[Stored items]
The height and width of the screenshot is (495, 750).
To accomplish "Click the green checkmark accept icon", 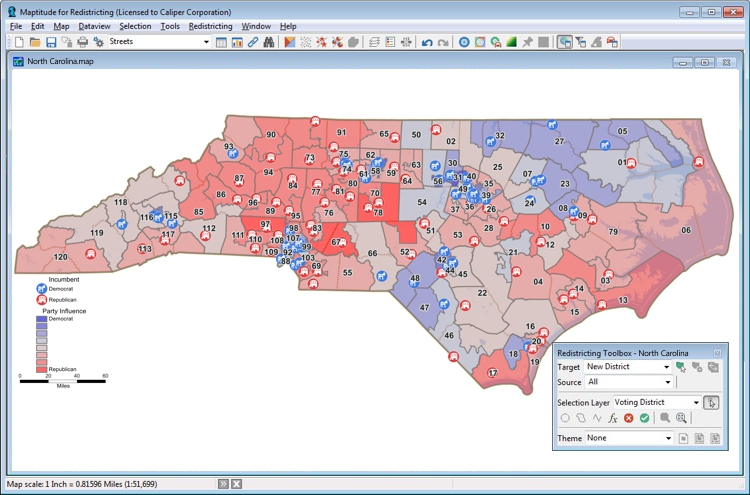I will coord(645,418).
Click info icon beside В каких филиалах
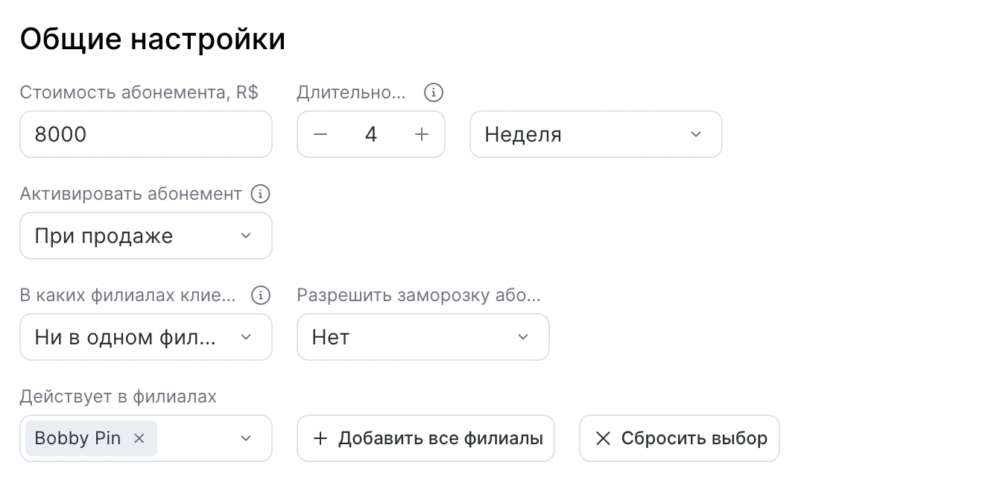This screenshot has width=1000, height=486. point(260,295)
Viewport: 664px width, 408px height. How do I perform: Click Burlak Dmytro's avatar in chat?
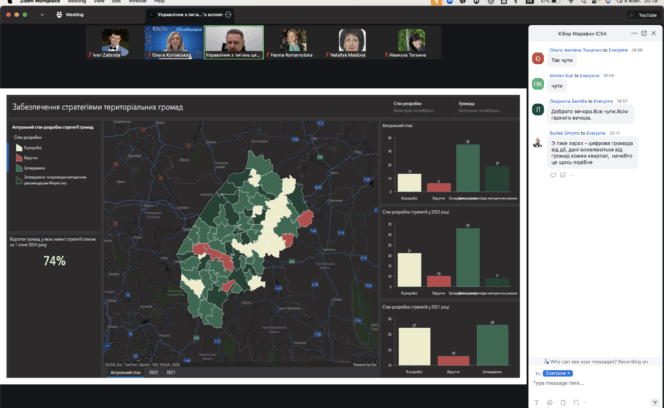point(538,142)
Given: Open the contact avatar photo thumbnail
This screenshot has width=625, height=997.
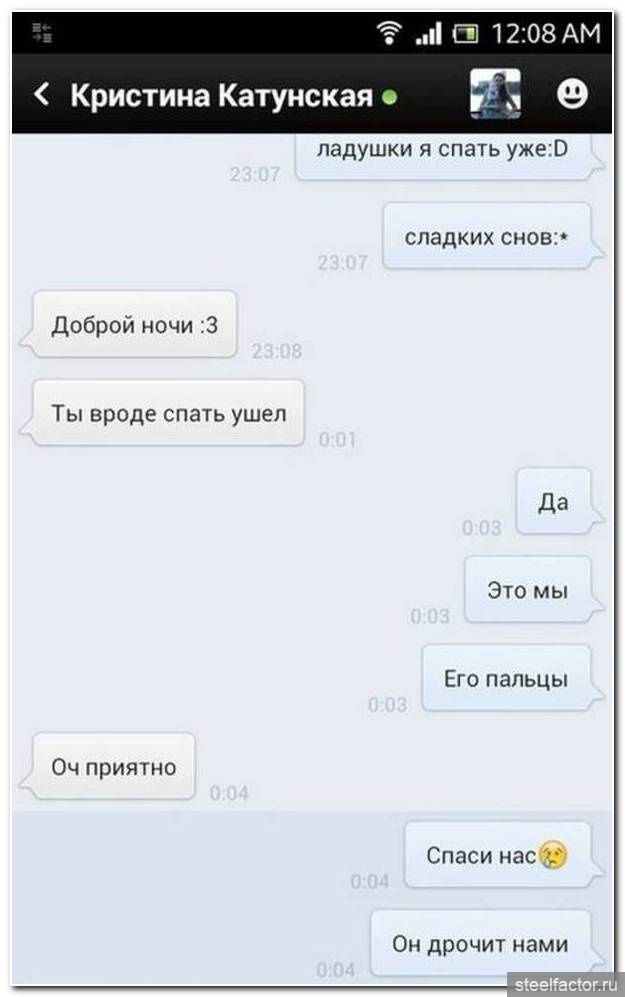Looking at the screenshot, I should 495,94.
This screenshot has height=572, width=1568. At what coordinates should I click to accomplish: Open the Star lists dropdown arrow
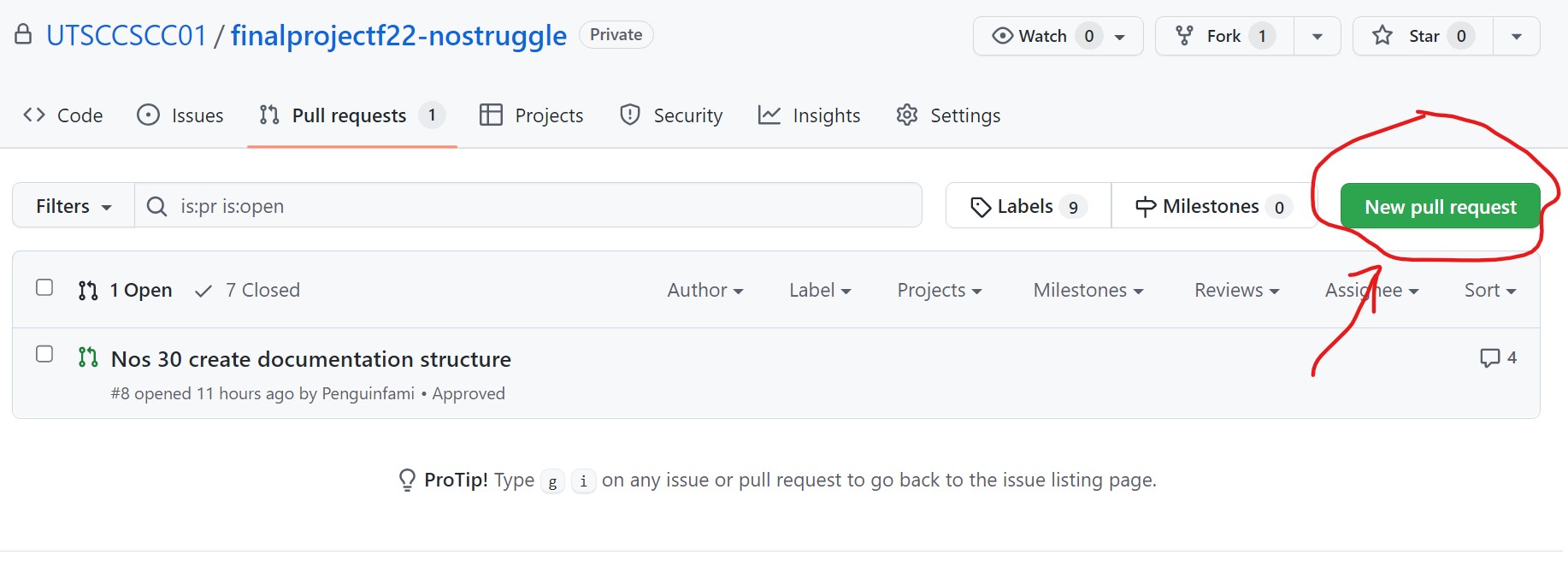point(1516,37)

§ ASSIGNMENT
Lines from the one holding "Click info icon beside В каких филиалах" down to the last line of the entries above must be retyped exactly, inclusive of both, with no pictures and nothing else.

§ ANSWER TO THE PROBLEM
Click info icon beside В каких филиалах
This screenshot has width=1000, height=486. point(260,295)
Viewport: 664px width, 408px height. How do I perform: Click Burlak Dmytro's avatar in chat?
point(538,142)
Given: Open the contact avatar photo thumbnail
This screenshot has width=625, height=997.
Looking at the screenshot, I should 495,94.
This screenshot has height=572, width=1568. At what coordinates should I click to accomplish: Open the Star lists dropdown arrow
point(1516,37)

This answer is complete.